A conventional solution to the latch-up problem is disclosed in U.S. Pat. No. 5,774,406. As shown in FIG. 2, the latch-up problem may be alleviated by providing an NMOS transistor 1 having a large channel width-to-length (W/L) ratio between program line Vpp and the supply voltage VDD of memory system 10.
Although effective in preventing latch-up conditions, the inclusion of transistor 1 within memory system 10 may be problematic. For example, during the operations of memory system 10 in which oscillator 2 and charge pump 3 are inactive (during read operation), transistor 1 pulls line V.sub.pp to a maximum voltage equal to the supply voltage V.sub.DD less the threshold voltage V.sub.th of transistor 1. As a result, the voltage levels of nodes within memory array 4 and any additional associated logic circuitry that is designed to operate from the supply voltage V.sub.DD will in practice be limited to less than a full rail-to-rail voltage swing.
That is, the supply voltage is effectively reduced to V.sub.DD -V.sub.th. Since the threshold voltage of a typical NMOS transistor is typically 1V, this reduction in the effective supply voltage V.sub.DD becomes significant for low-voltage operations. For example, when the supply voltage V.sub.DD is 2.7V, the inclusion of transistor 1 in memory system 10 forces memory array 4 to operate within approximately a 1.7V voltage swing, thereby rendering an efficient operation of memory system 10 unpractical.

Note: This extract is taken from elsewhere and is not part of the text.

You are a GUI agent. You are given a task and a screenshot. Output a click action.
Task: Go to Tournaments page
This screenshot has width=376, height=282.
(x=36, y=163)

Moreover, memory system 10 suffers from another serious drawback. At the end of a programming cycle, additional circuitry (not shown) is required to discharge line V.sub.PP from a high program voltage to a lower read voltage (typically V.sub.DD or lower). This additional circuitry, in addition to consuming valuable silicon real estate, undesirably draws DC current from the supply voltage V.sub.pp thereby wasting power.